Source material section start
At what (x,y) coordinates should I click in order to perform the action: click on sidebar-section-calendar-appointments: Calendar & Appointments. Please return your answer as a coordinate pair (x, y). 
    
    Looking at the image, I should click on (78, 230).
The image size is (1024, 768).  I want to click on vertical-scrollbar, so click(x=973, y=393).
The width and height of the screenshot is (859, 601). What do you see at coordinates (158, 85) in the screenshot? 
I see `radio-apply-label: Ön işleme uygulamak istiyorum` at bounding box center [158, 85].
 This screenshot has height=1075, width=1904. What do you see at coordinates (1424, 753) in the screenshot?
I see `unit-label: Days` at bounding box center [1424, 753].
Source material section end
What you need to do
Pull out every line above that contains the string "click", treating uppercase and lowercase as different.

Reply to the exercise
At what (x,y) coordinates should I click in order to perform the action: click on sidebar-section-calendar-appointments: Calendar & Appointments. Please return your answer as a coordinate pair (x, y). 
    Looking at the image, I should click on (78, 230).
The image size is (1024, 768).  I want to click on vertical-scrollbar, so click(x=973, y=393).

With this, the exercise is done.